## [AIM OF THE TASK]
Go through the lines below and transcribe each one exactly.

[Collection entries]

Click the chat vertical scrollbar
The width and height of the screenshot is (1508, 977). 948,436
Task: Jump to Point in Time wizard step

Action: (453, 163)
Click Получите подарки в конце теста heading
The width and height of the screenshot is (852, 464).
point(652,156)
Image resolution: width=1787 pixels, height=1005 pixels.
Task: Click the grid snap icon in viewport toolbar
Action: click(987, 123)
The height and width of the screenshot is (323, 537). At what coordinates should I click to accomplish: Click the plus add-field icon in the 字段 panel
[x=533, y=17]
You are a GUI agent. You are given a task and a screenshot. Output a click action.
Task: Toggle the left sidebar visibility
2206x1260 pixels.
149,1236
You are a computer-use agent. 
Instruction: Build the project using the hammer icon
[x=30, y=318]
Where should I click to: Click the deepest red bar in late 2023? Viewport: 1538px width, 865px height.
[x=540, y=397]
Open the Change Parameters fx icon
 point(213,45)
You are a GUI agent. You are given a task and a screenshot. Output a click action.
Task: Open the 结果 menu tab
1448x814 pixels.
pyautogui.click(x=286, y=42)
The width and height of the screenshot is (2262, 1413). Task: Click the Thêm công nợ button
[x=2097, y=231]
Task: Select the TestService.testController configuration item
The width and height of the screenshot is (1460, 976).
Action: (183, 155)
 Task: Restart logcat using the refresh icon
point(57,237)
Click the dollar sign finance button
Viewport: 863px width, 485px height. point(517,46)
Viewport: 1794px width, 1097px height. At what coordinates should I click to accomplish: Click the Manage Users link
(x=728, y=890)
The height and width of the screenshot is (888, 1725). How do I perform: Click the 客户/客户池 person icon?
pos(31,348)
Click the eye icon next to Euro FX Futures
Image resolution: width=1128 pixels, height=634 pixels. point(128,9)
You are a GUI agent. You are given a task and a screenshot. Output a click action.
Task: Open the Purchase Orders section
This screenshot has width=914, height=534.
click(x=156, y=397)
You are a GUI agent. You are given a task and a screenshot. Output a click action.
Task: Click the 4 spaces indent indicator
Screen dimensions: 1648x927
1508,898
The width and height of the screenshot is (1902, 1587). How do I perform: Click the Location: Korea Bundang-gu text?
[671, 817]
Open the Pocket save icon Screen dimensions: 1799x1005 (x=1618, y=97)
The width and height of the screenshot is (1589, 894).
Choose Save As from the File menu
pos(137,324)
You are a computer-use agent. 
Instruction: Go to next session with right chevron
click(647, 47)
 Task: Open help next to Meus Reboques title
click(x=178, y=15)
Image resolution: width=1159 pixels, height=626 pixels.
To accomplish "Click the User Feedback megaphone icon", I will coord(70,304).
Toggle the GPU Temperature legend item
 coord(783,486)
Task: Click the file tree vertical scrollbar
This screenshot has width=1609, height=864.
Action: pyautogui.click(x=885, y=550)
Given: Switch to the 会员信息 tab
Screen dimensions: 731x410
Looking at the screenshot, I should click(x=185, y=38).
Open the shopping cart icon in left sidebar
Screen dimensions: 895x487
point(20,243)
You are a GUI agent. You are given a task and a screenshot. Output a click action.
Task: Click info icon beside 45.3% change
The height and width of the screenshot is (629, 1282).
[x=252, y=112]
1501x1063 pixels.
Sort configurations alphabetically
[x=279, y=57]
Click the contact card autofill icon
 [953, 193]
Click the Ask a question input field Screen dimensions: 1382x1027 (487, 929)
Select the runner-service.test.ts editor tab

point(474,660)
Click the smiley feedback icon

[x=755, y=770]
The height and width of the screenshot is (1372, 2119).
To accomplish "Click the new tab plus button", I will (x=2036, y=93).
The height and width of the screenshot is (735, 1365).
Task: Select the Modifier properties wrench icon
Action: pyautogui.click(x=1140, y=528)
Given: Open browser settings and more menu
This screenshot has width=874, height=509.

## [RESPONSE BOX]
Click the chat vertical scrollbar
The width and height of the screenshot is (1508, 977). 948,436
Task: Jump to Point in Time wizard step

Action: (453, 163)
Click Получите подарки в конце теста heading
The width and height of the screenshot is (852, 464).
point(652,156)
Image resolution: width=1787 pixels, height=1005 pixels.
Task: Click the grid snap icon in viewport toolbar
Action: click(987, 123)
The height and width of the screenshot is (323, 537). At what coordinates should I click to accomplish: Click the plus add-field icon in the 字段 panel
[x=533, y=17]
You are a GUI agent. You are given a task and a screenshot. Output a click action.
Task: Toggle the left sidebar visibility
2206x1260 pixels.
149,1236
You are a computer-use agent. 
Instruction: Build the project using the hammer icon
[x=30, y=318]
Where should I click to: Click the deepest red bar in late 2023? Viewport: 1538px width, 865px height.
[x=540, y=397]
Open the Change Parameters fx icon
 point(213,45)
You are a GUI agent. You are given a task and a screenshot. Output a click action.
Task: Open the 结果 menu tab
1448x814 pixels.
pyautogui.click(x=286, y=42)
The width and height of the screenshot is (2262, 1413). Task: Click the Thêm công nợ button
[x=2097, y=231]
Task: Select the TestService.testController configuration item
The width and height of the screenshot is (1460, 976).
Action: (183, 155)
 Task: Restart logcat using the refresh icon
point(57,237)
Click the dollar sign finance button
Viewport: 863px width, 485px height. point(517,46)
Viewport: 1794px width, 1097px height. At what coordinates should I click to accomplish: Click the Manage Users link
(x=728, y=890)
The height and width of the screenshot is (888, 1725). How do I perform: Click the 客户/客户池 person icon?
pos(31,348)
Click the eye icon next to Euro FX Futures
Image resolution: width=1128 pixels, height=634 pixels. point(128,9)
You are a GUI agent. You are given a task and a screenshot. Output a click action.
Task: Open the Purchase Orders section
This screenshot has width=914, height=534.
click(x=156, y=397)
You are a GUI agent. You are given a task and a screenshot. Output a click action.
Task: Click the 4 spaces indent indicator
Screen dimensions: 1648x927
1508,898
The width and height of the screenshot is (1902, 1587). How do I perform: Click the Location: Korea Bundang-gu text?
[671, 817]
Open the Pocket save icon Screen dimensions: 1799x1005 (x=1618, y=97)
The width and height of the screenshot is (1589, 894).
Choose Save As from the File menu
pos(137,324)
You are a computer-use agent. 
Instruction: Go to next session with right chevron
click(647, 47)
 Task: Open help next to Meus Reboques title
click(x=178, y=15)
Image resolution: width=1159 pixels, height=626 pixels.
To accomplish "Click the User Feedback megaphone icon", I will coord(70,304).
Toggle the GPU Temperature legend item
 coord(783,486)
Task: Click the file tree vertical scrollbar
This screenshot has width=1609, height=864.
Action: pyautogui.click(x=885, y=550)
Given: Switch to the 会员信息 tab
Screen dimensions: 731x410
Looking at the screenshot, I should click(x=185, y=38).
Open the shopping cart icon in left sidebar
Screen dimensions: 895x487
point(20,243)
You are a GUI agent. You are given a task and a screenshot. Output a click action.
Task: Click info icon beside 45.3% change
The height and width of the screenshot is (629, 1282).
[x=252, y=112]
1501x1063 pixels.
Sort configurations alphabetically
[x=279, y=57]
Click the contact card autofill icon
 [953, 193]
Click the Ask a question input field Screen dimensions: 1382x1027 (487, 929)
Select the runner-service.test.ts editor tab

point(474,660)
Click the smiley feedback icon

[x=755, y=770]
The height and width of the screenshot is (1372, 2119).
To accomplish "Click the new tab plus button", I will (x=2036, y=93).
The height and width of the screenshot is (735, 1365).
Task: Select the Modifier properties wrench icon
Action: pyautogui.click(x=1140, y=528)
Given: Open browser settings and more menu
This screenshot has width=874, height=509.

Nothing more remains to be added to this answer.